Raylet worker doesn't respect RAY_TMPDIR

1. Severity of the issue: (select one)
None: I’m just curious or want clarification.
Low: Annoying but doesn’t hinder my work.
Medium: Significantly affects my productivity but can find a workaround.
High: Completely blocks me.

2. Environment:

  • Ray version: v2.44.1
  • Python version: python 3.12
  • OS: centos 8.4
  • Cloud/Infrastructure: Premise
  • Other libs/tools (if relevant): No

3. What happened vs. what you expected:

  • Expected:
    • env RAY_TMPDIR=/nfs/dev/${hostname} ray start ***. It should respect the RAY_TMPDIR.
  • Actual:
    • For above command, it respects the head’s RAY_TMPDIR. RAY_TMPDIR specifies a NFS path which is different for differnt compute node. If all worker nodes share the same temp dir, the /nfs/DEV/PLT/zpeng/ray/tmp/twdev2/ray/session_latest/node_ip_address.json will be overwritten .

checked some code, for non-head worker, it queries GCS for temp dir. What’s the reason for it?

def \_init_temp(self):

    \# Create a dictionary to store temp file index.
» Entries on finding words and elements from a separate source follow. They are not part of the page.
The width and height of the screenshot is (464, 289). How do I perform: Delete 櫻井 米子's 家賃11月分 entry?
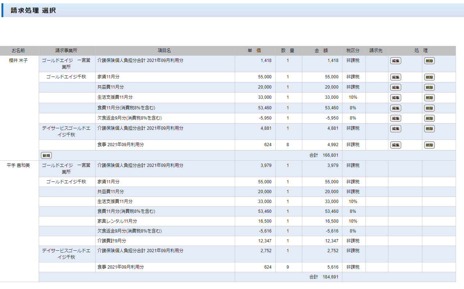point(429,77)
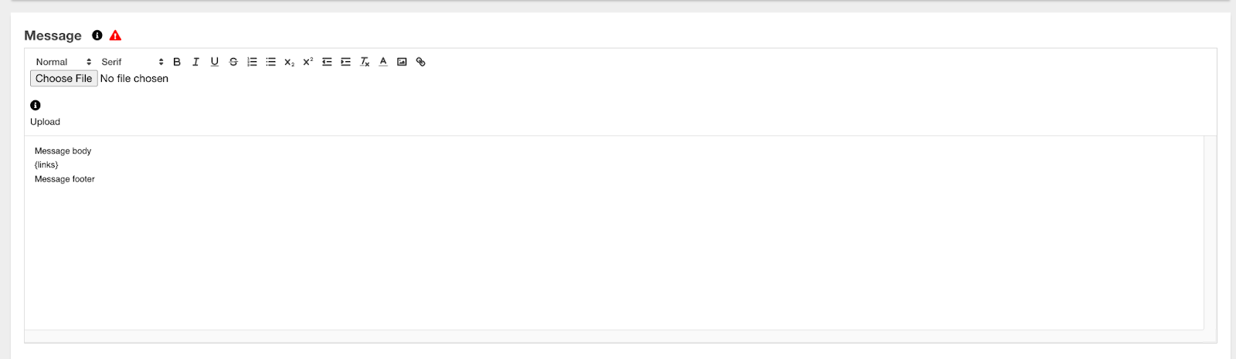Increase the paragraph indent
This screenshot has height=359, width=1236.
coord(345,62)
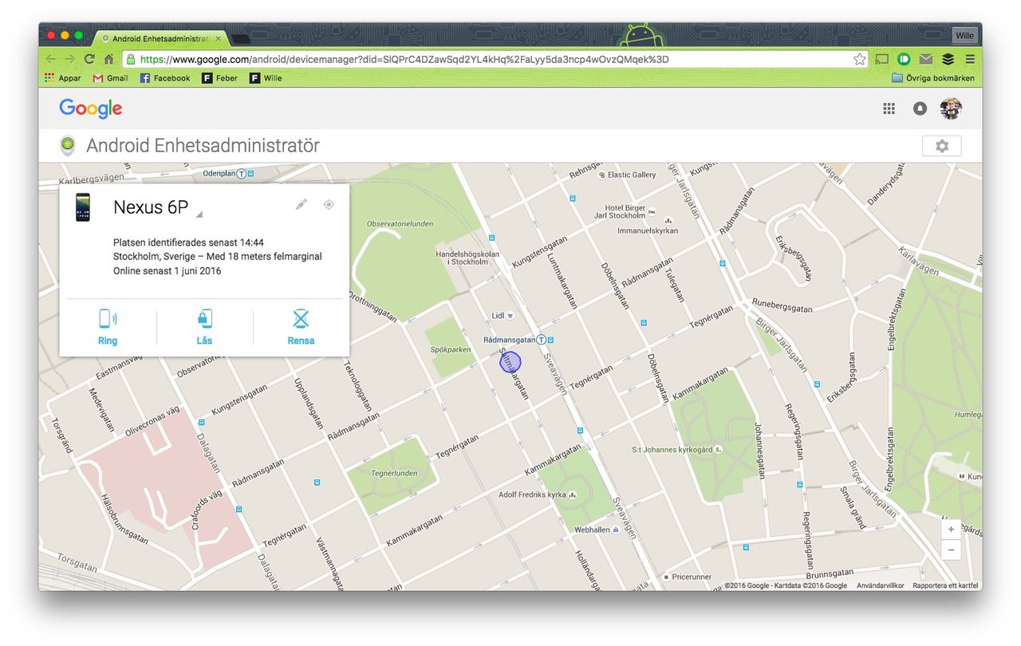The height and width of the screenshot is (646, 1021).
Task: Open the Android Device Manager settings gear
Action: coord(942,145)
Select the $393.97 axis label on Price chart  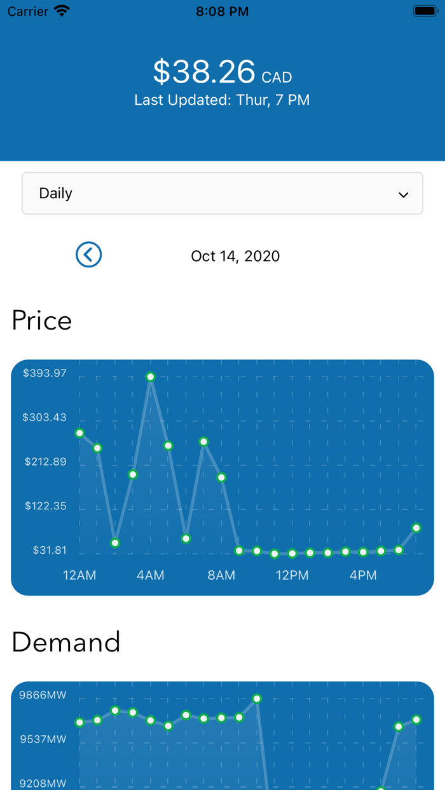pyautogui.click(x=45, y=373)
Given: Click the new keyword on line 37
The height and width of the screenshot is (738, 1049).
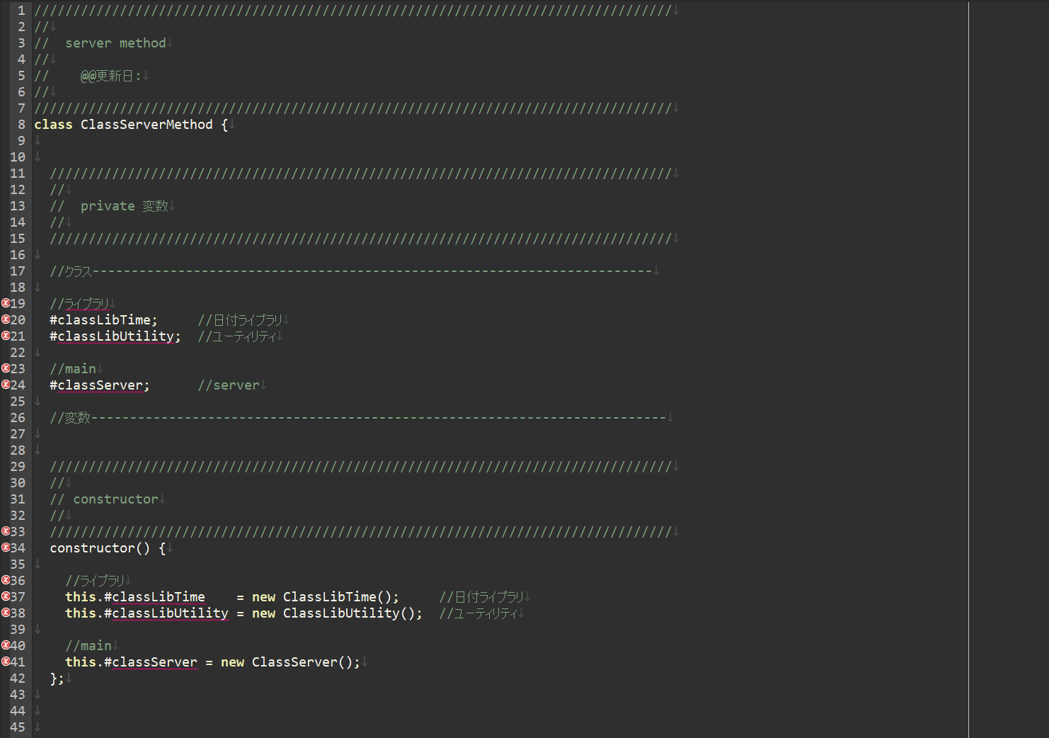Looking at the screenshot, I should pos(263,596).
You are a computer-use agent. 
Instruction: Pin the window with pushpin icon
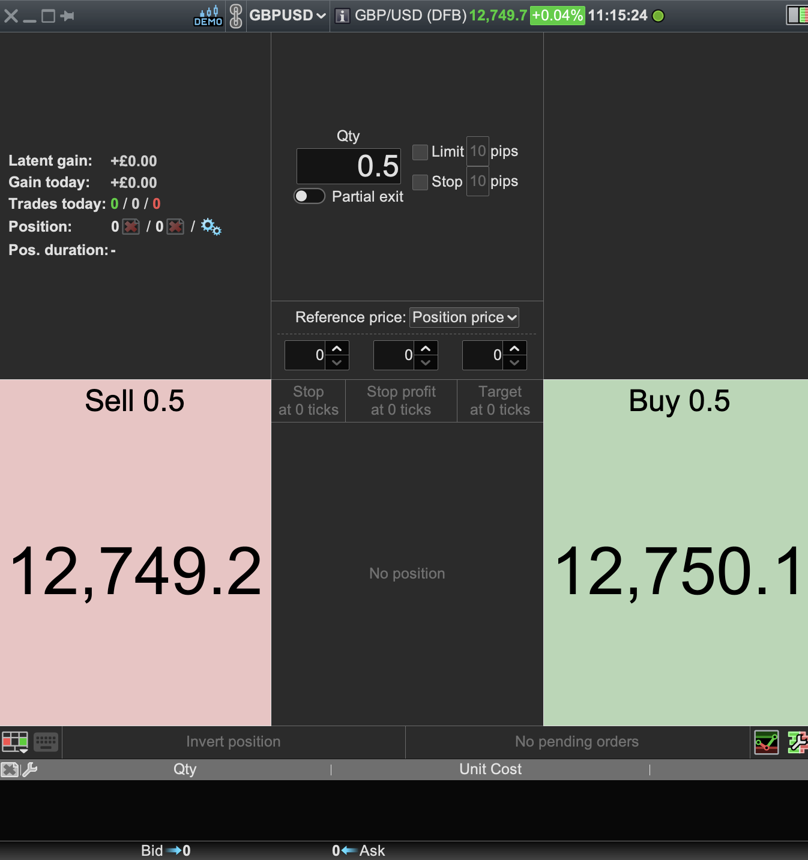(67, 16)
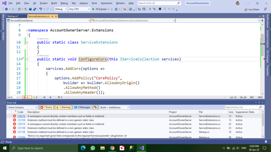Toggle the 1 Warning filter

tap(63, 107)
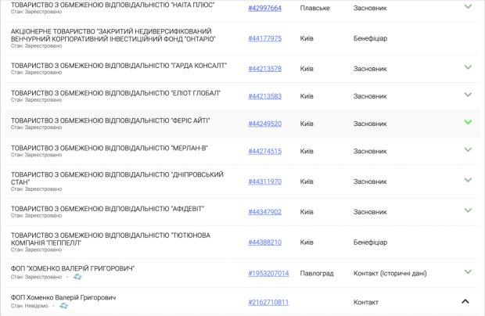Image resolution: width=485 pixels, height=316 pixels.
Task: Click the icon beside status "Зареєстровано" for ФОП Хоменко
Action: coord(79,277)
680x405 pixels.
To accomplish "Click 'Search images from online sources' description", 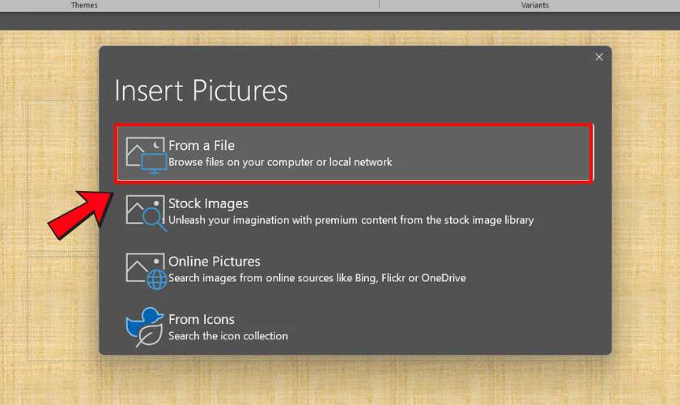I will pyautogui.click(x=317, y=278).
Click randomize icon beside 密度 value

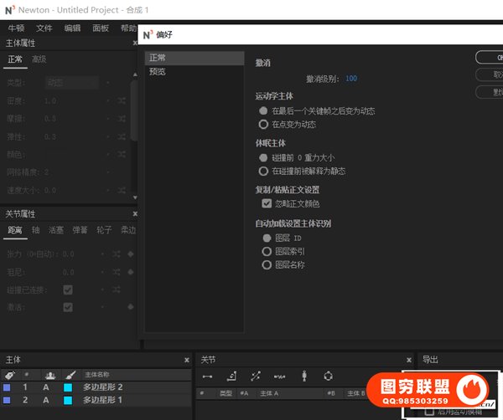[x=122, y=101]
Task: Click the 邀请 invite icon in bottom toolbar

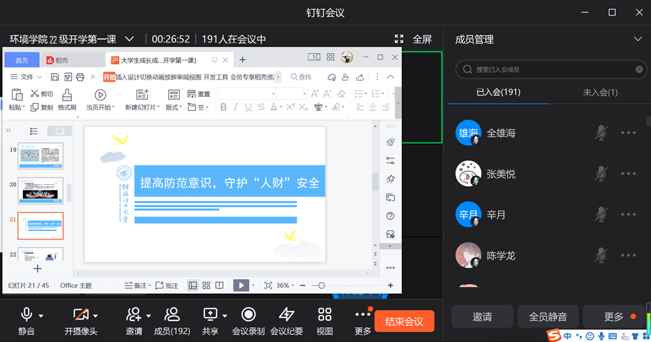Action: coord(134,315)

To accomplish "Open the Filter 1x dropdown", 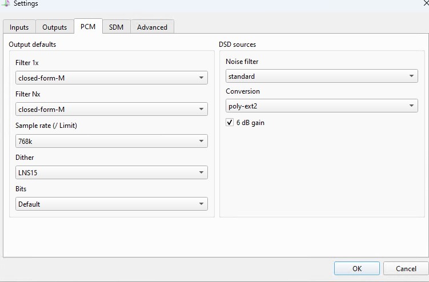I will 111,78.
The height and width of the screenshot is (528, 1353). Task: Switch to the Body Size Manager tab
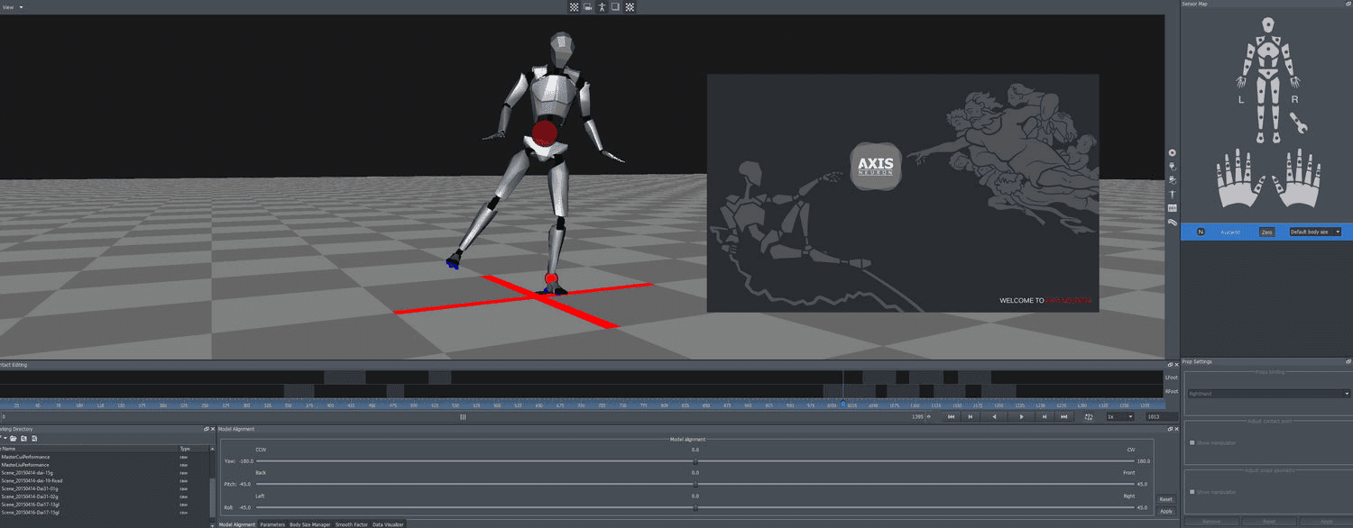click(309, 523)
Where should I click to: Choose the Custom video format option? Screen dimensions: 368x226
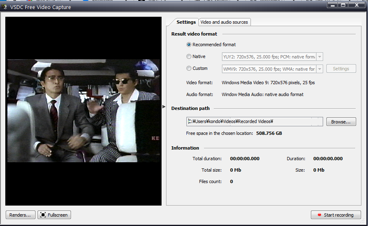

    self.\_incremental_dict = collections.defaultdict(lambda: 0)



    if self.head:

        self.\_ray_params.update_if_absent(

            temp_dir=ray.\_private.utils.get_ray_temp_dir()

        )

        self.\_temp_dir = self.\_ray_params.temp_dir

    else:

        if self.\_ray_params.temp_dir is None:

            assert not self.\_default_worker

            temp_dir = ray.\_private.utils.internal_kv_get_with_retry(

                self.get_gcs_client(),

                "temp_dir",

                ray_constants.KV_NAMESPACE_SESSION,

                num_retries=ray_constants.NUM_REDIS_GET_RETRIES,

            )

            self.\_temp_dir = ray.\_private.utils.decode(temp_dir)

        else:

            self.\_temp_dir = self.\_ray_params.temp_dir